In an interview on CNBC, Paulson said he was available after the election between Sens. John McCain and Barack Obama to work with "whoever the new treasury secretary is."
"This is going to be a first-rate transition," he added. Some on Wall Street have expressed concern about Paulson leaving in the midst of a credit crisis. Paulson has previously said that he does not intend to stay on as treasury secretary beyond January, when a new administration takes office.
Paulson said the 14-month global credit crisis had taken a heavy toll on the economy, and that was apparent in Wednesday's U.S. retail sales figures. The Commerce Department reported that September sales fell 1.2 percent, the biggest drop in more than three years. That heightened recession worries and contributed to a massive Wall Street sell-off
. Paulson called the sales figures disappointing but "not surprising," and defended the administration's efforts to stem the financial market turmoil. Paulson announced on Tuesday that the government was investing in nine major banks, in the first installment of a $700 billion financial rescue package that was approved earlier this month.
He insisted that the nine banks receiving $125 billion in government cash infusions would put the money to use to help the economy. As banks become more confident and money begins flowing through credit channels, lending will pick up and that will boost the economy, he said. "They're not going to be paying down their own debt.
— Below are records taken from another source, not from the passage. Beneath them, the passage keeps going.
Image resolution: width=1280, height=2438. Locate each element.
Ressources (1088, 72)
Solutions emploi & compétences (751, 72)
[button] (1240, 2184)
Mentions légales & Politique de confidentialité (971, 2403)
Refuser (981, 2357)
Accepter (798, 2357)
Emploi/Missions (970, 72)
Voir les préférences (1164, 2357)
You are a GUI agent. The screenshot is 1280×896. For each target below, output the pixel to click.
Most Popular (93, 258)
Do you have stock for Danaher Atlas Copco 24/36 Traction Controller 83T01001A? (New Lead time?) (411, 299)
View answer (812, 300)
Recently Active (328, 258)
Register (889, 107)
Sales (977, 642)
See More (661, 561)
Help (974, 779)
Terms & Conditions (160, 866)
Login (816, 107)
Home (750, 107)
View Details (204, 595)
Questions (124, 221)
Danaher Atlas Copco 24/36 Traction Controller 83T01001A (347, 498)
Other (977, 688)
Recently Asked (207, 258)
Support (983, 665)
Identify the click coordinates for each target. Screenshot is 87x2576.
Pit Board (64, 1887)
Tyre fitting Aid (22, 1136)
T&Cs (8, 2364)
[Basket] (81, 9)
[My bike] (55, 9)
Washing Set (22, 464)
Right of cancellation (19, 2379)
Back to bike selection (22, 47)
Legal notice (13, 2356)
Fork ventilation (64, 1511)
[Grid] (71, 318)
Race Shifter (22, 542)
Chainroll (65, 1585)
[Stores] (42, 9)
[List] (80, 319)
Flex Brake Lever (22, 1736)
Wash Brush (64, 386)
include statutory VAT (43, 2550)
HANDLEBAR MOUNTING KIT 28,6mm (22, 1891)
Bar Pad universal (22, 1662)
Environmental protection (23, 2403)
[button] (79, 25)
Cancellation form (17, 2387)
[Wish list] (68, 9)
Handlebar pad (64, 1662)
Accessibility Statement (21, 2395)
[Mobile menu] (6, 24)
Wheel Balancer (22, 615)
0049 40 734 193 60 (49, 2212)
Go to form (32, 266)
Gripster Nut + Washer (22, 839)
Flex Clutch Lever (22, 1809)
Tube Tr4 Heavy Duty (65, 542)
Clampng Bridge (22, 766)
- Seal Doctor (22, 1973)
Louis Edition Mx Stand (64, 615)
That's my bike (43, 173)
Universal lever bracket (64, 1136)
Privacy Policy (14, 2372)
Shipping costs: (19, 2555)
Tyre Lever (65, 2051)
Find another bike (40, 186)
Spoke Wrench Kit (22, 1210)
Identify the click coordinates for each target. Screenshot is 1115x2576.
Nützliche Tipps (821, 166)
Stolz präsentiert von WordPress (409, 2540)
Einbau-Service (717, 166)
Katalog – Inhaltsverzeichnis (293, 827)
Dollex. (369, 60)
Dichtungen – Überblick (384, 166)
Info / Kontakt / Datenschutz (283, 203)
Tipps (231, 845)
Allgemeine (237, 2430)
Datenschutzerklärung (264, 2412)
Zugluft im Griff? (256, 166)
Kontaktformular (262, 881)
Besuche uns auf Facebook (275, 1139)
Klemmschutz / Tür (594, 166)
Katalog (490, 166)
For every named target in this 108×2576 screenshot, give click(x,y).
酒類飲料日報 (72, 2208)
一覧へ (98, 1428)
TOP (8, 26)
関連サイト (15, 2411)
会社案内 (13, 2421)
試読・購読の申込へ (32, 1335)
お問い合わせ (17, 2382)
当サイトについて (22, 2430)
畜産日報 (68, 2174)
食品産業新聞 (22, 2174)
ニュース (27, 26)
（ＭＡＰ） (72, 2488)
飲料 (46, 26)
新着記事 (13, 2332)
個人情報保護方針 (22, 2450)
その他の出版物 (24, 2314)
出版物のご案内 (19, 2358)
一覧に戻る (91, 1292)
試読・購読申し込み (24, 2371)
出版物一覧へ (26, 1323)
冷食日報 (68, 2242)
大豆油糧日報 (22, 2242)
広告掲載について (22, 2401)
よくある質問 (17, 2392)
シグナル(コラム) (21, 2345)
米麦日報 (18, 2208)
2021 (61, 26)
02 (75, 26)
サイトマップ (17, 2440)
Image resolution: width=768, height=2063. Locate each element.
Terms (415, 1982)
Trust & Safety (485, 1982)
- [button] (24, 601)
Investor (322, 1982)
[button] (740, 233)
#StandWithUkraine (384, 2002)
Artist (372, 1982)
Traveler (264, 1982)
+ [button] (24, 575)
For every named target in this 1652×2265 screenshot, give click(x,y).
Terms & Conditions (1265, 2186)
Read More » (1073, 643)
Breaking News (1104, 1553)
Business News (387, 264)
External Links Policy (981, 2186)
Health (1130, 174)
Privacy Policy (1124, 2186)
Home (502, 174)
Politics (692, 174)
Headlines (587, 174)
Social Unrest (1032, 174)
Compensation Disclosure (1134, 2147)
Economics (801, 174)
The regulators understand that and they (the banks) understand that," Paulson said when asked what was to stop firms from simply using the government's money to pay off high-interest loans rather than lending to companies and consumers. The bailout plan was initially pitched to Congress as a fund to buy up bad debts that were weighing down banks' balance sheets and restricting their lending not just to customers but also to each other. That lending freeze has driven up borrowing costs, and the economy has suffered.
Paulson said he still intended to use a portion of the money to buy illiquid assets, but said it was essential to stabilize financial markets first.